Aujourd’hui, 130 ans après le début de cette séquence politico-judiciaire, on constate en Europe et dans le monde une montée peu rassurante de divers nationalismes et de réactions identitaires décomplexées, chargées d'une profonde intolérance vis-à-vis de l’altérité. S’ils s’expriment souvent, en fonction des pays, de manière particulièrement hostile vis-à-vis de l’islam et des musulmans, ou encore vis-à-vis des populations roms, les juifs ne sont pas épargnés pour autant – attestant que plus de sept décennies de mémoire de la Shoah ne suffisent pas à tourner complètement la page sur les nombreux préjugés qui les touchent. Après une hausse de 74% des actes antisémites en France en 2018, puis encore de 27% en 2019 (soit 687 actes, environ deux par jour), l'année dernière a vu encore un nouveau bond avec 1 676 actes – le contexte du conflit à Gaza depuis octobre 2023, n'ayant sûrement pas aidé. En cette journée anniversaire, nous avons donc choisi de faire un retour sur l’antisémitisme tel qu’il s’exprimait en Europe à l’époque de l’affaire Dreyfus, à la fin du XIXème siècle.
S’interroger sur une question aussi sensible impose de préciser le sens des notions et des termes employés.
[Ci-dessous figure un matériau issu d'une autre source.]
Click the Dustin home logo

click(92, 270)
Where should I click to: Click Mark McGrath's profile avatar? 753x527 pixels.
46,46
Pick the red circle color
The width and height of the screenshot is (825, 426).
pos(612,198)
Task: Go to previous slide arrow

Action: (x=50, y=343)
Nous considérons ici le mot « antisémitisme » dans son acceptation courante, c’est-à-dire dans son sens commun d’hostilité à l’égard des juifs parce que juifs – sans nous préoccuper des distinctions entre antisémitisme et antijudaïsme).
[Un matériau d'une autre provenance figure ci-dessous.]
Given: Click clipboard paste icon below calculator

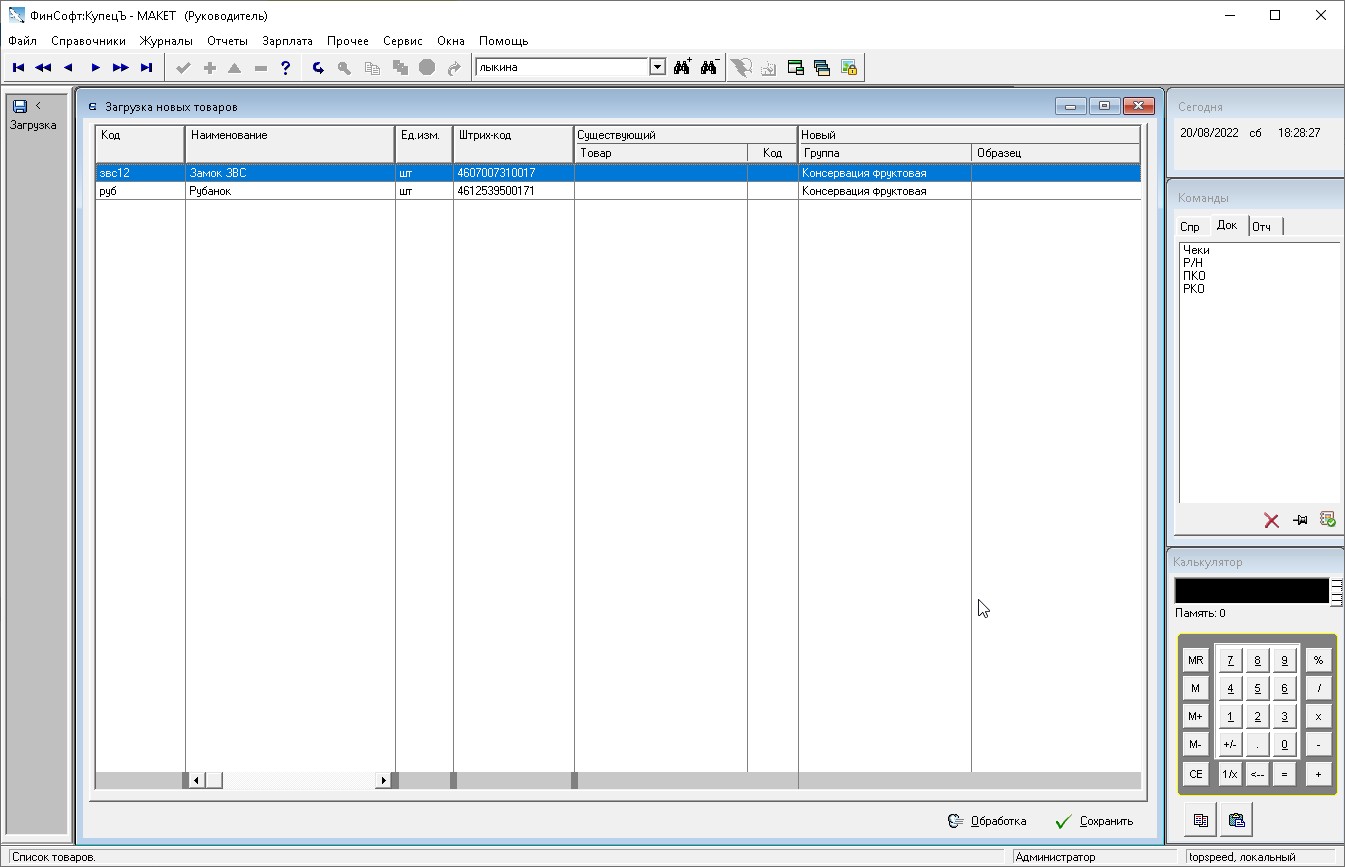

Jusqu’au XIXème siècle, dans toute l’histoire de l’Europe, le sentiment antijuif et les persécutions qui l’accompagnèrent furent pour l’essentiel un « antijudaïsme chrétien ». Cette hostilité religieuse envers les juifs est un prélude au phénomène d’antisémitisme moderne qui apparaît dans la deuxième moitié du XIXème, mais il prenait sa source davantage sur une base religieuse qu’ethnique ou raciale. La construction des États-nations et la montée des nationalismes, stimulées par la période napoléonienne (1799-1815) et le Printemps des peuples (1848) en Europe, ont contribué évidemment à une tentative d’homogénéisation des identités nationales au sein des États (nouveaux ou anciens). Les États toléraient donc de plus en plus mal la présence de minorités endogames ne correspondant pas aux codes du citoyen national-type fantasmé.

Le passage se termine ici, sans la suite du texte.